The latest is the July-September quarter, in which, of the 140 million MNP activations, one third (52 million) were for new numbers and two thirds (81 million) were for existing numbers, according to Trai. These figures are modest by world standards, but surprisingly better than last year: at the same point in the previous fiscal, the number of new MNP activations was 15% higher than at the same point in the year before. It was also a little worse than in the March quarter. This could be explained partly by the generally weak nature of quarterly Indian growth, with short-term factors weighing on consumption and a slowdown in investment dampening the rural economy. MNP is also thought to have benefited by having started a few months earlier than in 2018 (in June and July 2018). And by the anecdotal evidence I’ve heard, MNP volumes are picking up in the current October-December quarter, also benefiting by having started earlier in 2019.
Whatever the reason, the latest data suggests that, even if not everyone is jumping to other numbers, almost all are at least questioning their existing numbers.

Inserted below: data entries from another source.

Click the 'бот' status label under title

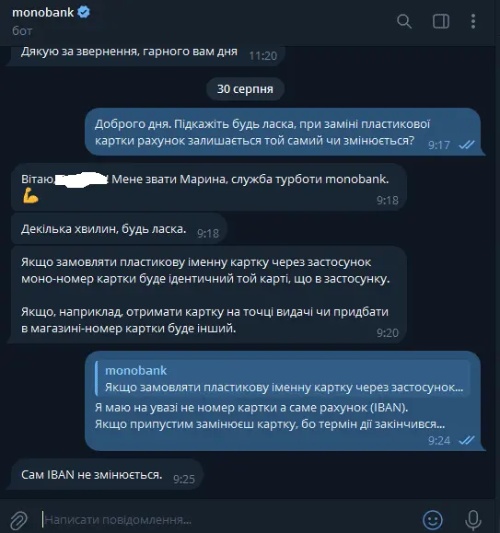22,31

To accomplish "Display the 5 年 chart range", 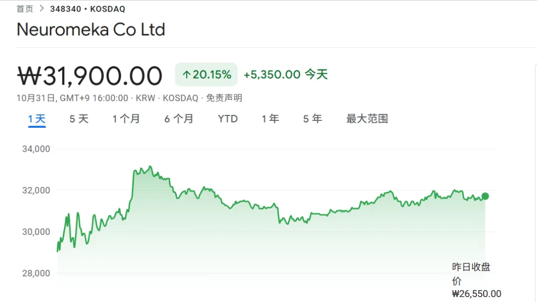I will pos(312,119).
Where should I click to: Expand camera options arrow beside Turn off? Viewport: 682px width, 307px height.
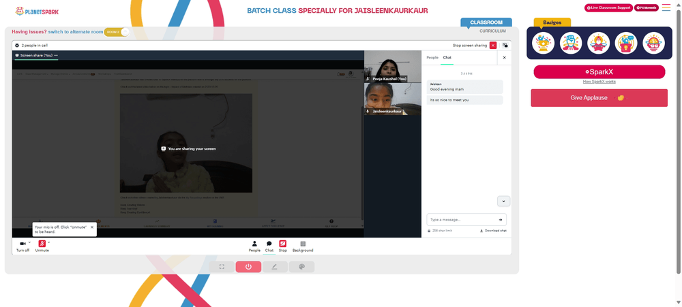[x=29, y=242]
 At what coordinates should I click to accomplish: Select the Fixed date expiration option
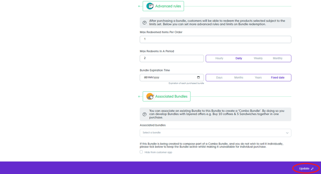click(278, 78)
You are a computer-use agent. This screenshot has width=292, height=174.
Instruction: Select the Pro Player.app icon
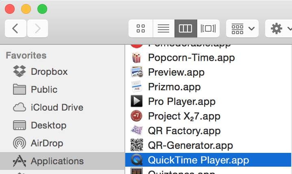click(x=137, y=101)
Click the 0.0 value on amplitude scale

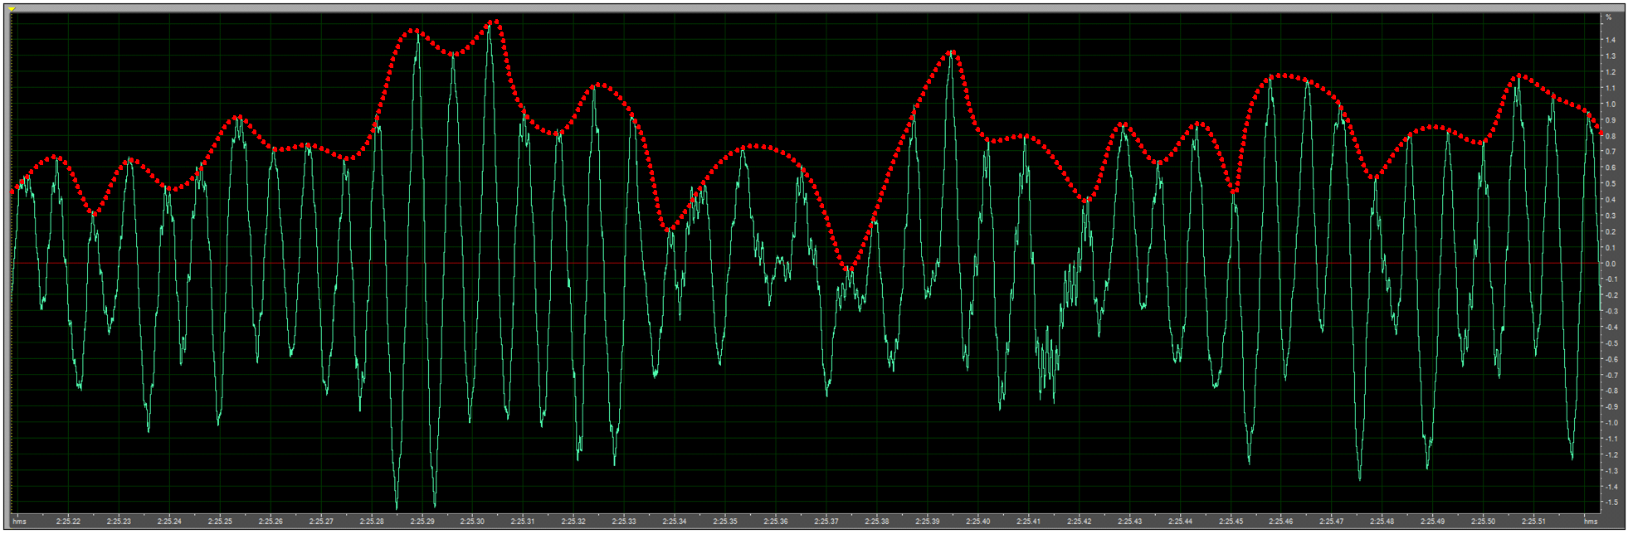pyautogui.click(x=1610, y=264)
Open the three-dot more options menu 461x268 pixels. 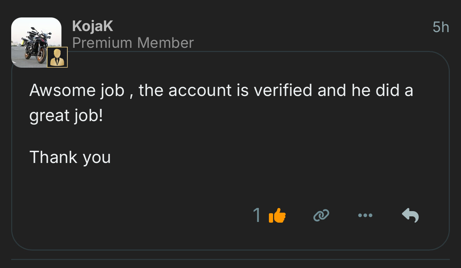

And that seems to be reflected not just in the number of MNP transactions, but also in the details that Trai publishes. Last month, for instance, when the number of MNP activations was about 50 million, Vodafone lost 59.17 lakh subscribers and was the second-worst-affected telecom operator, after Idea Cellular, of the six top companies in terms of mobile number portability-out and incoming. Vodafone, it should be noted, has been embroiled in the latest round of regulatory pressure from Jio and other companies, with regulatory bodies reaping an alleged windfall of over $20 billion from the sale of government bonds in 2018-19, a direct result of the rapid growth in mobile data. With Mukesh Ambani’s company clearly showing signs of becoming more aggressive in the mobile sphere, Vodafone is surely not going to be in much better shape in future, no matter what Vodafone’s stake in Idea Cellular is.
Meanwhile, both Airtel and Reliance Jio saw their subscriber numbers drop in the last two quarters, by about 7.9 million and 8.5 million, respectively. Although Vodafone and Idea Cellular’s numbers did rise to more than a billion combined, this is not a cause for celebration, either.
One piece of good news is that despite the competition between Vodafone and Idea, it seems possible for them to retain their share of the market; the average annual growth rate in mobile numbers portalled by the two companies last year was about 10%, a far slower pace than in the previous year. The biggest question is, however, for the sector: how long will the low price competition continue? If Jio continues growing at its present pace, it will probably cause any of the existing companies, other than Jio, to suffer the fate of Alok Kejriwal and the pork flute in Roopa Ganguly’s first book.